Jimmy is survived by his wife of 52 years, Carol Lynne, his son Jeremy (Daniela), his daughter Sonja (Garth), grandchildren Alexander and Nicholas, Meredith and Micah; by his brother Tom (Stephanie), sisters Nancy and Beverly, and several nieces and nephews including Stacey whom he raised as a daughter after her mother passed away, and Cindy who serves as board chair for his mission to Honduras. He was pre-deceased by his parents and by his sisters Myrtle and Glenda.
In high school he was a four-time state tennis champion and continued playing into his early 70s. During his Anderson College years he played and coached the tennis team and was inducted into their Hall of Fame in 2011. He enjoyed playing tennis with his son-in-law and was happy when his granddaughters took up the game.
He graduated from Meridian (Mississippi) High School in 1961, Anderson (Indiana) College in 1965, Asbury (Kentucky) Seminary, in 1970, and earned a Doctor of Ministry from Anderson Theological Seminary in 2009. An ordained minister of the Church of God for 53 years, he loved to study and write. He didn’t want to be addressed by fancy titles like Reverend or Doctor, preferring to be called Jimmy, or Brother Jimmy. Jimmy developed a passion for missions when a seminary assignment sent him to the inner city. He traveled to over 40 countries around the world. For a time, he and his son had a contest to see who had been to the most countries, but when Jeremy began work for the UN Jimmy conceded defeat. He particularly loved spending time in Italy with his son’s family. He was humbled to have met Mother Teresa on a trip to India and spoke often of his four trips to Israel where he was able to spend a meditative week by the Sea of Galilee. He went so often to Honduras over a period of thirty years that he considered it a second home.

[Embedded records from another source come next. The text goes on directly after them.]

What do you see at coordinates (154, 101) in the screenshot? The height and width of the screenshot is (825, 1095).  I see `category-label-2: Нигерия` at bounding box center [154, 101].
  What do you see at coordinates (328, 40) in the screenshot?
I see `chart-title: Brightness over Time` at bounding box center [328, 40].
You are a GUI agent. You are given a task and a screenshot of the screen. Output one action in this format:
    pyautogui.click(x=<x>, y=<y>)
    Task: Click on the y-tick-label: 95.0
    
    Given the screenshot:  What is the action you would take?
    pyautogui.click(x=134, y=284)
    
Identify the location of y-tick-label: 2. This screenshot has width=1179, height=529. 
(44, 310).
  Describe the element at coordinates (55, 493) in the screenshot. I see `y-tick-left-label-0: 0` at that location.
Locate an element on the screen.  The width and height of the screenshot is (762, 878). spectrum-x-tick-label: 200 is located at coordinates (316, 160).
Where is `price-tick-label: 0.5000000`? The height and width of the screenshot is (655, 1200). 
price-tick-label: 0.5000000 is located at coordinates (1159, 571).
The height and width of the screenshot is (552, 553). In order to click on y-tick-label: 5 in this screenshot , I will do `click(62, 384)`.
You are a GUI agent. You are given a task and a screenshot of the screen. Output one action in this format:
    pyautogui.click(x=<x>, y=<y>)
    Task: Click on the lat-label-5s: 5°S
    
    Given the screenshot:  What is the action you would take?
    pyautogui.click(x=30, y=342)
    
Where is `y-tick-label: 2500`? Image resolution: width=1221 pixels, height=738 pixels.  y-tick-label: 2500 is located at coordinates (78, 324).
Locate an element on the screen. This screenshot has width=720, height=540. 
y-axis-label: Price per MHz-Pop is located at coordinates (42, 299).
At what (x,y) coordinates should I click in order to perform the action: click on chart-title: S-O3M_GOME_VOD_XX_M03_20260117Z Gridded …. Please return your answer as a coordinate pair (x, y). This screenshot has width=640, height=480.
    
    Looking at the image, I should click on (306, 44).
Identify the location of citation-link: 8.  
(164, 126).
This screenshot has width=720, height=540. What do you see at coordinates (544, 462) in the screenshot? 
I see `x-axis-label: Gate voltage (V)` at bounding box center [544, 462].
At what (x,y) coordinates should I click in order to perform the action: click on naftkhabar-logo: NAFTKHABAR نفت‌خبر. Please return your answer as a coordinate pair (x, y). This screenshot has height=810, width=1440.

In 1989 he made his first trip to Honduras with his friend Charlie Smith. When Charlie founded Heart to Honduras, Jimmy was by his side, leading North Americans on short term trips. In 2013 Jimmy published a biography of his friend’s life: Charlie: A Man After God’s Own Heart. In 2009 he took the first steps toward founding Prayer Plan Missions to Honduras. From that point on he made about six trips a year to oversee the work, always looking for ways he could minister to marginalized people. He demonstrated that this work could be done without soliciting or borrowing funds, but just by prayer and informing interested people about needs and letting the Holy Spirit impress them to give.
Jimmy loved to read, write, and preach. Throughout his life he spent many hours every day reading the Bible and books about Christian living. At the time of his death he had begun writing a book on faith. He wrote and preached many sermons as pastor of four churches (First Church of God, Huntsville, Alabama; The Worship Center/Twelfth Avenue Church of God, Arab, Alabama; Roundtop Church, Falkville, Alabama, and Ledbetter Road Church of God, Xenia, Ohio).
He was 16 years old when he preached his first sermon and 76 when he preached his last one. On November 10, 2019 he was very weak and was forced to sit down to deliver that final message with the theme “Do not despise the day of small beginnings.” In sixty years of preaching and fifty years in foreign missions, his life demonstrated that small beginnings can bear much fruit.
Jimmy Usher was a man of faith who believed that God would lead him to places and people to serve. During what many people deem “retirement years”, he launched the “small beginnings” of a ministry to Honduras called Prayer Plan Missions and adopting as its “mascot” the wild goose, a Celtic symbol of the Holy Spirit. This ministry of small beginnings continues as a testament to his belief in following the “Wild Goose”.
Services and burial were held on Thursday, December 19, 2019 at Roundtop Church in Falkville, AL. At his request, he was buried in a simple pine box in the cemetery at Roundtop Church. A memorial was service was held on Saturday, December 21 at Ledbetter Road Church of God, Xenia, OH.